Would you give the entries below again, precisely as they are written?

(Pixel coordinate grounding data)
/---

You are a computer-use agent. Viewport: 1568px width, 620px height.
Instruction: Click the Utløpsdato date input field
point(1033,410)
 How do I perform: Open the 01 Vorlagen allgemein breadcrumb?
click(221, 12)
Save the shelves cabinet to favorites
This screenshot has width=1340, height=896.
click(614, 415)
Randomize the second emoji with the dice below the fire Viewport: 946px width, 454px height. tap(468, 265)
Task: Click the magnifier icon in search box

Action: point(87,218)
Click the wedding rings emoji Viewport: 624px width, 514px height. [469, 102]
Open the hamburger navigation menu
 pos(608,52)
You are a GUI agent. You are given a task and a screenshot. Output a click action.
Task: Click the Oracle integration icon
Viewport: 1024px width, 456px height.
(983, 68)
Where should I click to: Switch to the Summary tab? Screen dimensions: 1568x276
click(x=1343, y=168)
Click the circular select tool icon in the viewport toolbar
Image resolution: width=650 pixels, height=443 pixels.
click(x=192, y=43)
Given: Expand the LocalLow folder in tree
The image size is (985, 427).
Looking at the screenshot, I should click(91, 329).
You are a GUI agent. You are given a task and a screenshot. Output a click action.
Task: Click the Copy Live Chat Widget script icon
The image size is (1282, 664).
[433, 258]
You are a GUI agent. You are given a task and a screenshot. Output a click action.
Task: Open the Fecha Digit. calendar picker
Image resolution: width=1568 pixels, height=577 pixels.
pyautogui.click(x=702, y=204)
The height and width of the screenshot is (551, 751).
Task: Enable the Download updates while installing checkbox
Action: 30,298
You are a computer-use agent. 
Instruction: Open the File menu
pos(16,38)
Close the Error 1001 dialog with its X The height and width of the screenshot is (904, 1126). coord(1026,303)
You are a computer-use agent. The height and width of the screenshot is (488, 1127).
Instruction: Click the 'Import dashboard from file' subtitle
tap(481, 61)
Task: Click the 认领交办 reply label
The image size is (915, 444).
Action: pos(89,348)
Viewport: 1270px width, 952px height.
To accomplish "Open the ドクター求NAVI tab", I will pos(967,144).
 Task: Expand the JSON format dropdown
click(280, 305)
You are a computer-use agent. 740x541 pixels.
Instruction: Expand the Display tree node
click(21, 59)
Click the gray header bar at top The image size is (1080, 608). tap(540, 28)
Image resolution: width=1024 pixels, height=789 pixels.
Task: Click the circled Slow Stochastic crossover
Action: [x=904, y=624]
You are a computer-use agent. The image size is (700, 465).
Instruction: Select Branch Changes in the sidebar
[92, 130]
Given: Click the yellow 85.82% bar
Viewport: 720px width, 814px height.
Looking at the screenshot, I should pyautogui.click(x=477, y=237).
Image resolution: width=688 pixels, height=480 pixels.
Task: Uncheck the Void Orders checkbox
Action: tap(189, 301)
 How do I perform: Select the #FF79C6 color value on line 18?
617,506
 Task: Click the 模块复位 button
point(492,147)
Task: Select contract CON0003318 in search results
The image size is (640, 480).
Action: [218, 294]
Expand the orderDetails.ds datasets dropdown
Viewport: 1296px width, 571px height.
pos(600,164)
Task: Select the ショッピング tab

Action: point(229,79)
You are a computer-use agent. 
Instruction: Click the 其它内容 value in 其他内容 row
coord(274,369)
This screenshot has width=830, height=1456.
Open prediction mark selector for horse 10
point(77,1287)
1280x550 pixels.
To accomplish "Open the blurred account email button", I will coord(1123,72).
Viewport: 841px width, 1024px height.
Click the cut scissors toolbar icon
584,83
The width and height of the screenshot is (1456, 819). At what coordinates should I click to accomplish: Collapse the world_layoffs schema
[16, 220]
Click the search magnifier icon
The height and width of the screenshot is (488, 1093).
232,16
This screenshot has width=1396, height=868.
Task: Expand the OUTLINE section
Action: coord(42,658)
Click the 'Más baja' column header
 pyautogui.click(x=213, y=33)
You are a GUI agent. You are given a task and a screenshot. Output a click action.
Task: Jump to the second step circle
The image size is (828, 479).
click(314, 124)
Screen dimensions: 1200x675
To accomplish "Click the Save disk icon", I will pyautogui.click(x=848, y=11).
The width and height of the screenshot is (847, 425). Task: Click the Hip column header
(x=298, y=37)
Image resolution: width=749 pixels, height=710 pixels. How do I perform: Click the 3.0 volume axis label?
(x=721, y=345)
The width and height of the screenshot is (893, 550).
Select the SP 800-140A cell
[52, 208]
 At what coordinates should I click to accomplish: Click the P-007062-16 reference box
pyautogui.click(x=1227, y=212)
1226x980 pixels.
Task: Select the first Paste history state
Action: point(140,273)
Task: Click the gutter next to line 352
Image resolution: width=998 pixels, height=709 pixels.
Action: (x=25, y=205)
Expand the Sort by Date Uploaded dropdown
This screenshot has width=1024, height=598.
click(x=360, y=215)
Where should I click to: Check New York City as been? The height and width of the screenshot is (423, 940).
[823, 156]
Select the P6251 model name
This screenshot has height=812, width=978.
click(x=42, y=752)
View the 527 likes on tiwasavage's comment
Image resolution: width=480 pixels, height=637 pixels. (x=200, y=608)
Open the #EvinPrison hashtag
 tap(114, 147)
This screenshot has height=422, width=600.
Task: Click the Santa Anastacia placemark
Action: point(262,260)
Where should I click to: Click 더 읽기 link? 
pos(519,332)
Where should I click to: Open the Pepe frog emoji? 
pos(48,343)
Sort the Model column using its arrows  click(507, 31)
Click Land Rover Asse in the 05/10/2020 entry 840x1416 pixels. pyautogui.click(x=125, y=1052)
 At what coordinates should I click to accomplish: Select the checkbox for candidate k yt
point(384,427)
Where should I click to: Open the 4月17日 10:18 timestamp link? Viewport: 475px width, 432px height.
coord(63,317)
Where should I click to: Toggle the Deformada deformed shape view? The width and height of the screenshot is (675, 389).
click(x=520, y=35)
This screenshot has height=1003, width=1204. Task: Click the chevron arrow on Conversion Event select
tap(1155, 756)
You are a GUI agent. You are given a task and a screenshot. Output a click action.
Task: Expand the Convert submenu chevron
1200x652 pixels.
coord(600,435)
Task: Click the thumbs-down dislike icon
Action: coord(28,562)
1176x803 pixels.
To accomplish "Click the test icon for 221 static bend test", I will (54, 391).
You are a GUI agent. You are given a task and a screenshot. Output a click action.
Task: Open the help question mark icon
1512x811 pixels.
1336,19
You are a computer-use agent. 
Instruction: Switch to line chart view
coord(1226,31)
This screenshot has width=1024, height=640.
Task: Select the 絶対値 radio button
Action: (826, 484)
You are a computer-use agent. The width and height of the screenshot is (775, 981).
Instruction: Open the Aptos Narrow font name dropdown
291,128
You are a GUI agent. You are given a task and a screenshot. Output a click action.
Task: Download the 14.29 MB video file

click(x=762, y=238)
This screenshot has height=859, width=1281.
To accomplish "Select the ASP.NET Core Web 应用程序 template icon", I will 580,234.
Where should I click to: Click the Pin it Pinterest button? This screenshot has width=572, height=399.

\---

**Exercise output**
You are a computer-use agent. Viewport: 1568px width, 620px height.
Instruction: Click the Utløpsdato date input field
point(1033,410)
 How do I perform: Open the 01 Vorlagen allgemein breadcrumb?
click(221, 12)
Save the shelves cabinet to favorites
This screenshot has width=1340, height=896.
click(614, 415)
Randomize the second emoji with the dice below the fire Viewport: 946px width, 454px height. tap(468, 265)
Task: Click the magnifier icon in search box

Action: point(87,218)
Click the wedding rings emoji Viewport: 624px width, 514px height. [469, 102]
Open the hamburger navigation menu
 pos(608,52)
You are a GUI agent. You are given a task and a screenshot. Output a click action.
Task: Click the Oracle integration icon
Viewport: 1024px width, 456px height.
(983, 68)
Where should I click to: Switch to the Summary tab? Screen dimensions: 1568x276
click(x=1343, y=168)
Click the circular select tool icon in the viewport toolbar
Image resolution: width=650 pixels, height=443 pixels.
click(x=192, y=43)
Given: Expand the LocalLow folder in tree
The image size is (985, 427).
Looking at the screenshot, I should click(91, 329).
You are a GUI agent. You are given a task and a screenshot. Output a click action.
Task: Click the Copy Live Chat Widget script icon
The image size is (1282, 664).
[433, 258]
You are a GUI agent. You are given a task and a screenshot. Output a click action.
Task: Open the Fecha Digit. calendar picker
Image resolution: width=1568 pixels, height=577 pixels.
pyautogui.click(x=702, y=204)
The height and width of the screenshot is (551, 751).
Task: Enable the Download updates while installing checkbox
Action: 30,298
You are a computer-use agent. 
Instruction: Open the File menu
pos(16,38)
Close the Error 1001 dialog with its X The height and width of the screenshot is (904, 1126). coord(1026,303)
You are a computer-use agent. The height and width of the screenshot is (488, 1127).
Instruction: Click the 'Import dashboard from file' subtitle
tap(481, 61)
Task: Click the 认领交办 reply label
The image size is (915, 444).
Action: pos(89,348)
Viewport: 1270px width, 952px height.
To accomplish "Open the ドクター求NAVI tab", I will pos(967,144).
 Task: Expand the JSON format dropdown
click(280, 305)
You are a computer-use agent. 740x541 pixels.
Instruction: Expand the Display tree node
click(21, 59)
Click the gray header bar at top The image size is (1080, 608). tap(540, 28)
Image resolution: width=1024 pixels, height=789 pixels.
Task: Click the circled Slow Stochastic crossover
Action: [x=904, y=624]
You are a computer-use agent. The image size is (700, 465).
Instruction: Select Branch Changes in the sidebar
[92, 130]
Given: Click the yellow 85.82% bar
Viewport: 720px width, 814px height.
Looking at the screenshot, I should pyautogui.click(x=477, y=237).
Image resolution: width=688 pixels, height=480 pixels.
Task: Uncheck the Void Orders checkbox
Action: tap(189, 301)
 How do I perform: Select the #FF79C6 color value on line 18?
617,506
 Task: Click the 模块复位 button
point(492,147)
Task: Select contract CON0003318 in search results
The image size is (640, 480).
Action: [218, 294]
Expand the orderDetails.ds datasets dropdown
Viewport: 1296px width, 571px height.
pos(600,164)
Task: Select the ショッピング tab

Action: point(229,79)
You are a computer-use agent. 
Instruction: Click the 其它内容 value in 其他内容 row
coord(274,369)
This screenshot has width=830, height=1456.
Open prediction mark selector for horse 10
point(77,1287)
1280x550 pixels.
To accomplish "Open the blurred account email button", I will coord(1123,72).
Viewport: 841px width, 1024px height.
Click the cut scissors toolbar icon
584,83
The width and height of the screenshot is (1456, 819). At what coordinates should I click to accomplish: Collapse the world_layoffs schema
[16, 220]
Click the search magnifier icon
The height and width of the screenshot is (488, 1093).
232,16
This screenshot has width=1396, height=868.
Task: Expand the OUTLINE section
Action: coord(42,658)
Click the 'Más baja' column header
 pyautogui.click(x=213, y=33)
You are a GUI agent. You are given a task and a screenshot. Output a click action.
Task: Jump to the second step circle
The image size is (828, 479).
click(314, 124)
Screen dimensions: 1200x675
To accomplish "Click the Save disk icon", I will pyautogui.click(x=848, y=11).
The width and height of the screenshot is (847, 425). Task: Click the Hip column header
(x=298, y=37)
Image resolution: width=749 pixels, height=710 pixels. How do I perform: Click the 3.0 volume axis label?
(x=721, y=345)
The width and height of the screenshot is (893, 550).
Select the SP 800-140A cell
[52, 208]
 At what coordinates should I click to accomplish: Click the P-007062-16 reference box
pyautogui.click(x=1227, y=212)
1226x980 pixels.
Task: Select the first Paste history state
Action: point(140,273)
Task: Click the gutter next to line 352
Image resolution: width=998 pixels, height=709 pixels.
Action: (x=25, y=205)
Expand the Sort by Date Uploaded dropdown
This screenshot has width=1024, height=598.
click(x=360, y=215)
Where should I click to: Check New York City as been? The height and width of the screenshot is (423, 940).
[823, 156]
Select the P6251 model name
This screenshot has height=812, width=978.
click(x=42, y=752)
View the 527 likes on tiwasavage's comment
Image resolution: width=480 pixels, height=637 pixels. (x=200, y=608)
Open the #EvinPrison hashtag
 tap(114, 147)
This screenshot has height=422, width=600.
Task: Click the Santa Anastacia placemark
Action: point(262,260)
Where should I click to: Click 더 읽기 link? 
pos(519,332)
Where should I click to: Open the Pepe frog emoji? 
pos(48,343)
Sort the Model column using its arrows  click(507, 31)
Click Land Rover Asse in the 05/10/2020 entry 840x1416 pixels. pyautogui.click(x=125, y=1052)
 At what coordinates should I click to accomplish: Select the checkbox for candidate k yt
point(384,427)
Where should I click to: Open the 4月17日 10:18 timestamp link? Viewport: 475px width, 432px height.
coord(63,317)
Where should I click to: Toggle the Deformada deformed shape view? The width and height of the screenshot is (675, 389).
click(x=520, y=35)
This screenshot has height=1003, width=1204. Task: Click the chevron arrow on Conversion Event select
tap(1155, 756)
You are a GUI agent. You are given a task and a screenshot. Output a click action.
Task: Expand the Convert submenu chevron
1200x652 pixels.
coord(600,435)
Task: Click the thumbs-down dislike icon
Action: coord(28,562)
1176x803 pixels.
To accomplish "Click the test icon for 221 static bend test", I will (54, 391).
You are a GUI agent. You are given a task and a screenshot. Output a click action.
Task: Open the help question mark icon
1512x811 pixels.
1336,19
You are a computer-use agent. 
Instruction: Switch to line chart view
coord(1226,31)
This screenshot has width=1024, height=640.
Task: Select the 絶対値 radio button
Action: (826, 484)
You are a computer-use agent. The width and height of the screenshot is (775, 981).
Instruction: Open the Aptos Narrow font name dropdown
291,128
You are a GUI agent. You are given a task and a screenshot. Output a click action.
Task: Download the 14.29 MB video file

click(x=762, y=238)
This screenshot has height=859, width=1281.
To accomplish "Select the ASP.NET Core Web 应用程序 template icon", I will 580,234.
Where should I click to: Click the Pin it Pinterest button? This screenshot has width=572, height=399.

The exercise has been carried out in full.